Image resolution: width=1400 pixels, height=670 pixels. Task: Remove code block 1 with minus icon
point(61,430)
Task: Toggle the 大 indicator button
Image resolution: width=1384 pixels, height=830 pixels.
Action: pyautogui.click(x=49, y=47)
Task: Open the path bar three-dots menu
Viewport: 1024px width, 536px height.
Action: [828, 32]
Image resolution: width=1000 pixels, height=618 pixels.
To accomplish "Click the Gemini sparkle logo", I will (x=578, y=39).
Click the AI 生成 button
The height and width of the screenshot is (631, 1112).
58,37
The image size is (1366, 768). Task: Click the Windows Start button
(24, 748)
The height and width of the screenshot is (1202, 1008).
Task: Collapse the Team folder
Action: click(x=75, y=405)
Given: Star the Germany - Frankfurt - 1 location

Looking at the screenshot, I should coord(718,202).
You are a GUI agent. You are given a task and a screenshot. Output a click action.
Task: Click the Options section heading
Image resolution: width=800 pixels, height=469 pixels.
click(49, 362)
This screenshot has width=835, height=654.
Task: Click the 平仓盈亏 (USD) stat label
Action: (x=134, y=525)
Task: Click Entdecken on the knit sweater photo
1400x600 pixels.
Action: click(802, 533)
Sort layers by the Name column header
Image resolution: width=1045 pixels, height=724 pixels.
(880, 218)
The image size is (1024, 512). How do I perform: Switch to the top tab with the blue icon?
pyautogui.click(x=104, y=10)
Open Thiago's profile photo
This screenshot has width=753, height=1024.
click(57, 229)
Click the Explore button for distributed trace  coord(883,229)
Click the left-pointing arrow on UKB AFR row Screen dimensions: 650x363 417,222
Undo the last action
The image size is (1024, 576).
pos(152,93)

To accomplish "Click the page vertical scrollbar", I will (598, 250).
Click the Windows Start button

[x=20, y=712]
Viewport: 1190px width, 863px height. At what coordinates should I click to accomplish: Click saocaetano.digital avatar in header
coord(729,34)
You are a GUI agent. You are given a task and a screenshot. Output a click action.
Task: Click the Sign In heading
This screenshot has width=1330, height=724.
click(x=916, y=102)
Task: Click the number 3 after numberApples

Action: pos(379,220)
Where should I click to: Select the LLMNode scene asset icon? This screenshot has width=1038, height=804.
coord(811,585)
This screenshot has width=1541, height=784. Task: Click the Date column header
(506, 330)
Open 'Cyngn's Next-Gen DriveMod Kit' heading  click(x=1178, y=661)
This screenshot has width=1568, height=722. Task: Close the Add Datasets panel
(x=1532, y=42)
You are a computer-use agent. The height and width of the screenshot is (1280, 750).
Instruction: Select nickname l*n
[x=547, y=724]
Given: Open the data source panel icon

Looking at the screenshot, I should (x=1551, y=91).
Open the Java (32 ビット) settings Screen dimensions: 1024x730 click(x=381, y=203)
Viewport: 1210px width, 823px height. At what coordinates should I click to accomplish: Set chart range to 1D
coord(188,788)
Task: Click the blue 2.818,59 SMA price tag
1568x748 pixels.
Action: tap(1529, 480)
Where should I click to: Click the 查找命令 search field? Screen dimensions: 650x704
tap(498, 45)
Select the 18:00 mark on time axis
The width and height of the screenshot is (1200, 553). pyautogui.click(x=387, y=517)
-=-=-
> _What you will do_
Every line that includes "heading" must be copied from the material above.

> _Completed task_
Task: Click the Options section heading
Task: Click the Sign In heading
Open 'Cyngn's Next-Gen DriveMod Kit' heading  click(x=1178, y=661)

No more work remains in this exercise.